"""
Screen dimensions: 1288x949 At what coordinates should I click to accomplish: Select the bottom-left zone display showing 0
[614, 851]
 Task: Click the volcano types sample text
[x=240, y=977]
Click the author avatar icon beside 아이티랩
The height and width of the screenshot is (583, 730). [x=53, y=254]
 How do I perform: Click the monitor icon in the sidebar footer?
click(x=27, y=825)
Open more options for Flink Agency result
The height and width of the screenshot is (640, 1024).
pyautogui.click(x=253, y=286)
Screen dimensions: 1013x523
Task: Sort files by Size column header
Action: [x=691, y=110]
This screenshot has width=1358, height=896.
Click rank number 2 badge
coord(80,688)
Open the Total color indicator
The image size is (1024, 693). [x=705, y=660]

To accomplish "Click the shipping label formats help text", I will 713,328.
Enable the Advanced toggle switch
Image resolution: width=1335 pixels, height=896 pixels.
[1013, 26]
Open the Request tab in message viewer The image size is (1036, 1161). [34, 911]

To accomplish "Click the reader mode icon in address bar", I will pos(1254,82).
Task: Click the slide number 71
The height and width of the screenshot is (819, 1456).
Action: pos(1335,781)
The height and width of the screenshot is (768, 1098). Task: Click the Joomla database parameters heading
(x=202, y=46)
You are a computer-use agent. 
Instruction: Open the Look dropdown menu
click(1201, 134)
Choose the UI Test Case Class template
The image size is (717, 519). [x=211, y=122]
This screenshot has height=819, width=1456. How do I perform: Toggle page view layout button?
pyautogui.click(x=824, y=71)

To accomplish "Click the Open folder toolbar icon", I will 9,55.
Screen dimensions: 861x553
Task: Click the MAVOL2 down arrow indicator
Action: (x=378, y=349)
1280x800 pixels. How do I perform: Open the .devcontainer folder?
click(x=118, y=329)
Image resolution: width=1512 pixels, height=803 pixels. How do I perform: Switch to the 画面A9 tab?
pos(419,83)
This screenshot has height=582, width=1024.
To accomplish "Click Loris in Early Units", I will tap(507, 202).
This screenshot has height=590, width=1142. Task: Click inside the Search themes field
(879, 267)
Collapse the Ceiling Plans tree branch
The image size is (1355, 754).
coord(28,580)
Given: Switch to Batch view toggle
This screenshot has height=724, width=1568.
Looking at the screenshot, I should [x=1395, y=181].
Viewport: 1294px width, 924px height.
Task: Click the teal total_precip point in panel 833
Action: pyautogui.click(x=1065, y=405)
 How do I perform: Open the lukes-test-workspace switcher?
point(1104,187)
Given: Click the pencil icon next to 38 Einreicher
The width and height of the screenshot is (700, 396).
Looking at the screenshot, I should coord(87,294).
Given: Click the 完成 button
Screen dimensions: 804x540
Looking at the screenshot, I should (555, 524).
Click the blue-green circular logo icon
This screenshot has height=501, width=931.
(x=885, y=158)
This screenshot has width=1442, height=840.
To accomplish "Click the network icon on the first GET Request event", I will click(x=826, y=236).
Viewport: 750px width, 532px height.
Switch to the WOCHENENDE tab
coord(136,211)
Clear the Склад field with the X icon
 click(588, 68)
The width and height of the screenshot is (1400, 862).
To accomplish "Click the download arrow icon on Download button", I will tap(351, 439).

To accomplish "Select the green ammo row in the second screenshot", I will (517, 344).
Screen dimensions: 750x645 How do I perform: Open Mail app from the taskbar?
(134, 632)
"""
▶ _INSTRUCTION_
Transcribe the lines above verbatim, beginning at the line that contains "How do I perform: Click" and stopping after the line that contains "The image size is (717, 519). [x=211, y=122]".

▶ _TASK RESPONSE_
 How do I perform: Click the monitor icon in the sidebar footer?
click(x=27, y=825)
Open more options for Flink Agency result
The height and width of the screenshot is (640, 1024).
pyautogui.click(x=253, y=286)
Screen dimensions: 1013x523
Task: Sort files by Size column header
Action: [x=691, y=110]
This screenshot has width=1358, height=896.
Click rank number 2 badge
coord(80,688)
Open the Total color indicator
The image size is (1024, 693). [x=705, y=660]

To accomplish "Click the shipping label formats help text", I will 713,328.
Enable the Advanced toggle switch
Image resolution: width=1335 pixels, height=896 pixels.
[1013, 26]
Open the Request tab in message viewer The image size is (1036, 1161). [34, 911]

To accomplish "Click the reader mode icon in address bar", I will pos(1254,82).
Task: Click the slide number 71
The height and width of the screenshot is (819, 1456).
Action: pos(1335,781)
The height and width of the screenshot is (768, 1098). Task: Click the Joomla database parameters heading
(x=202, y=46)
You are a computer-use agent. 
Instruction: Open the Look dropdown menu
click(1201, 134)
Choose the UI Test Case Class template
The image size is (717, 519). [x=211, y=122]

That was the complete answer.